Sono almeno 657 i camosci (Rupicapra pyrenaica ornata) censiti nel 2019 nel Parco nazionale d’Abruzzo Lazio e Molise (PNALM). Nel 18% si tratta di nuovi nati (119 capretti) e nel 12% di giovani di un anno (81 yearling).

Il numero di camosci conteggiati è il più alto dal 1998, ossia da quando la popolazione viene monitorata con i metodi attuali, due volte l’anno, in estate e in autunno.

Camosci d'Abruzzo

Aumenta la sopravvivenza dei cuccioli di camoscio

Anche il tasso di sopravvivenza dei capretti al primo anno di età e quello di incremento annuo (cioè il rapporto tra numero di yearling e adulti), presentano nel 2019 valori più alti registrati negli ultimi 20 anni, anche se nel suo complesso l’andamento della popolazione dei camosci risulta stabile.

Questo perché mentre in alcune aree del Parco si registra una forte crescita, in altre il numero di animali diminuisce.

La Marsica “motore” della popolazione dei camosci nel Parco

Conteggio dei camosci censiti nel 2019 nel Parco Nazionale d'Abruzzo

L’area in forte crescita è quella del Marsicano: di fatto può considerarsi in questo momento “il motore della popolazione”, come accade laddove la presenza di camosci è relativamente recente (nella Marsica si è insediata stabilmente dai primi anni 2000).

Anche in altre aree, però, si continua a registrare un numero sempre maggiore di camosci, come sui crinali delle Gravare, di Rocca Altiera e delle Mainarde Laziali.

L’area in cui invece si presenta il decremento più forte è quella storica della Val di Rose, come emerso già negli ultimi due anni. Qui si tratta di una tendenza negativa piuttosto marcata: riguarda tutte le classi d’età, non solo degli animali giovani.

È quindi ipotizzabile che i camosci stiano “abbandonando” quest’area a favore di altre o che qui si riscontri una maggiore mortalità.

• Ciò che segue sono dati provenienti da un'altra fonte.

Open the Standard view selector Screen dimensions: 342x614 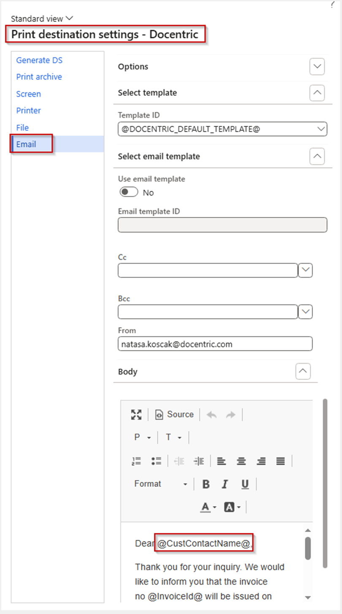tap(42, 19)
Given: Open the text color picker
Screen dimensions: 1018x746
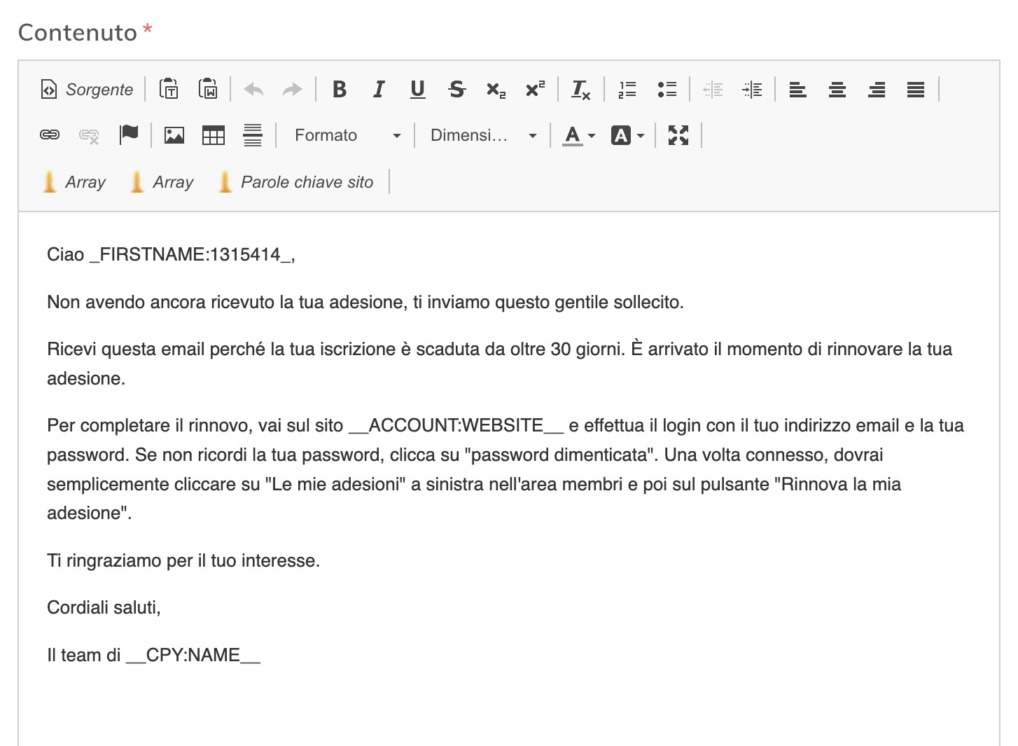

Dal 2017, inoltre, risulta una diminuzione di circa il 30% dei nuovi nati nel settore Meta-Tartari.

Positivo il bilancio del 2019

Nel complesso il 2019 offre però dati positivi sulla popolazione di camoscio: numericamente è stabile ma si confermano importanti processi di colonizzazione di nuove aree.

Per le aree storiche il Parco Nazionale d’Abruzzo continuerà a monitorare e ad approfondire quali variabili possano influire sulla presenza del camoscio come ad esempio la qualità dei pascoli, il disturbo antropico o la promiscuità con altri ungulati domestici o selvatici.

Ovviamente, ricorda l’Ente Parco, sarà importante assicurare condizioni di tranquillità ai vari nuclei della popolazione e, anche per queste ragioni, si raccomanda a tutti gli amanti delle montagne l’importanza di non abbandonare i sentieri ufficiali, in particolar modo in un periodo molto difficile per gli animali come l’inverno.

Il Servizio Scientifico del PNALM ha organizzato ulteriori sessioni di osservazioni demografiche su questi nuclei in difficoltà.

Lo scopo è verificare se la tendenza negativa emersa nella Val di Rose e l’apparente calo di capretti riscontrato nell’area di Meta-Tartari possono essere imputabili a sottostime legate al metodo delle conte in simultanea, a normali oscillazioni limitate a un periodo ristretto  oppure possono essere indizio di una tendenza.